Easter Appeal – Ensure your child is wise to staying safe near water
Half a million primary school children have started their Easter Holidays yet 90% of them may not know how to stay safe when playing near water. Irish Water Safety is calling for constant uninterrupted child supervision in aquatic environments and a greater uptake by schoolteachers of its primary school water safety programme, an official component of the curriculum.
Thirty children aged fourteen and under died in a decade of tragic drownings, sometimes silently and in a matter of seconds and in just a few inches of water, therefore it is essential that children receive constant uninterrupted supervision at aquatic environments.
Every year, Irish Water Safety issues 40,000 primary-school water safety certificates, meaning that more than 450,000 children have yet to receive this training even though much of the programme is easily delivered as it is classroom based with free resources.
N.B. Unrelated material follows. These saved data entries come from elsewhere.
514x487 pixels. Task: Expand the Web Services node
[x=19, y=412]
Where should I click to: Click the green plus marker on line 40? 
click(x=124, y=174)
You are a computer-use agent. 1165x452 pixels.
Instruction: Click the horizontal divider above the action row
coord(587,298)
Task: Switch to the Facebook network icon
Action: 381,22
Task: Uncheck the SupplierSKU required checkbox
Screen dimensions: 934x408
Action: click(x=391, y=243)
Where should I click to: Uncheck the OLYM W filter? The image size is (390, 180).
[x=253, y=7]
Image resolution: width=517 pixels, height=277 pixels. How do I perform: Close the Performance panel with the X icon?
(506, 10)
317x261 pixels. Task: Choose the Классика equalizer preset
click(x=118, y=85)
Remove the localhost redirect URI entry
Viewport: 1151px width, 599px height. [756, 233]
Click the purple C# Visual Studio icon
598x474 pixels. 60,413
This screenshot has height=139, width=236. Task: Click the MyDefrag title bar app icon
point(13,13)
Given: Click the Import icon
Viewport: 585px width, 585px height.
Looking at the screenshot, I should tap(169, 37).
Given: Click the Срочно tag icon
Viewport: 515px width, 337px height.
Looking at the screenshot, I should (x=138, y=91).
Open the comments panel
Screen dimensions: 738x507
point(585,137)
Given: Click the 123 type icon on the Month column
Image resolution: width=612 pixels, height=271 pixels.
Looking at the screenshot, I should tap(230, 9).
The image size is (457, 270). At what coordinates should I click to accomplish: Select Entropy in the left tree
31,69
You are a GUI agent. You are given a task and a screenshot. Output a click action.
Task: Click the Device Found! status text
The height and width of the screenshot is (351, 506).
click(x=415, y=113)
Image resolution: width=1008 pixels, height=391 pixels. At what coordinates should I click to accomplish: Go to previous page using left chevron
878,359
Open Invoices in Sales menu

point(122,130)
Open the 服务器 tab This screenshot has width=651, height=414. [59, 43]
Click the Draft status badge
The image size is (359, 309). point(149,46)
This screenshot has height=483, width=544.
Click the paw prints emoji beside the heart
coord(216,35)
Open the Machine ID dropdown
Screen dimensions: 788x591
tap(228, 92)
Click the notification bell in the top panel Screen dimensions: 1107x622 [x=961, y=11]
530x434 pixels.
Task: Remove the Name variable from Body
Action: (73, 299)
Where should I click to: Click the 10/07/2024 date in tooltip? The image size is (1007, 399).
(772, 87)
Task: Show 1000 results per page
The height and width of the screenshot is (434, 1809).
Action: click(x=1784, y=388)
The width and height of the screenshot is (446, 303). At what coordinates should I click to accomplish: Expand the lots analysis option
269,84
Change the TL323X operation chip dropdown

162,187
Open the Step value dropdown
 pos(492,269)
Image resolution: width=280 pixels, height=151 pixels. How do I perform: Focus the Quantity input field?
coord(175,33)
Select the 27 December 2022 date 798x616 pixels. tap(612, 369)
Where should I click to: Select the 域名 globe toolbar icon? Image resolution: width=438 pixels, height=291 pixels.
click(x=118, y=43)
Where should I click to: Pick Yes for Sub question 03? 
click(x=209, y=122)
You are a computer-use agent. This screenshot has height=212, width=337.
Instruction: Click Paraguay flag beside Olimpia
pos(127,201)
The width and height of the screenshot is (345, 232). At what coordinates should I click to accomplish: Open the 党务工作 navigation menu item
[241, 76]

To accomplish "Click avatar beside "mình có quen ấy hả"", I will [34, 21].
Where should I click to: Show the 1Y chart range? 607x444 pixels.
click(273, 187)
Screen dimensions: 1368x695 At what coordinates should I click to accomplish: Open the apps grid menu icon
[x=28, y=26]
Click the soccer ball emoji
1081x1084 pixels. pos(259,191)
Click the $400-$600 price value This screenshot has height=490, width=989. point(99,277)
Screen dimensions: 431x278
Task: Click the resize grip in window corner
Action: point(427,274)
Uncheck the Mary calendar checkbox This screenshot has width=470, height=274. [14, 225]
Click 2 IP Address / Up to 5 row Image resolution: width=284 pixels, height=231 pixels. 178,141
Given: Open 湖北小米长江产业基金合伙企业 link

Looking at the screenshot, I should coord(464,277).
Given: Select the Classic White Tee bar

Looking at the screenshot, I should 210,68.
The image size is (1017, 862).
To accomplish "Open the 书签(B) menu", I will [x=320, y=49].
With some months left before summer, there is still time for teachers and parents to teach behaviours that will keep children safe from drowning.
Constant responsible parental supervision guarantees child safety yet tragic drownings occur every year when children manage to escape the watchful eye of guardians. Children are naturally curious about water however therefore parents should check if their local primary school has yet introduced Irish Water Safety’s Primary Aquatics Water Safety “PAWS” programme which is a component of the primary school curriculum that teaches children how to stay safe around water.
In an analysis of drownings over a 25-year period, specific risks came to the fore:
62% of drownings occur inland. Walkers should therefore stay well away from the edge of ordinarily familiar waterside pathways due to the risk of riverbanks crumbling away.
38% occurred in coastal regions, Anglers should therefore be extremely vigilant when fishing from the shoreline of Atlantic swells and beach walkers should be aware of the risk of being stranded. It is important to carry a fully charged mobile phone and be in the company of others. Remember your lifeline in an emergency is 112.
A third of drowning victims had consumed alcohol therefore consumption is best left until after your activity.
Those boating should ensure that their family and friends wear a lifejacket at all times. When children are brought boating, it is essential that they wear a lifejacket and that the lifejacket has a crotch strap to avoid the possibility of the child slipping out through it. More online advice, geared towards children, is available at www.aquaattack.ie.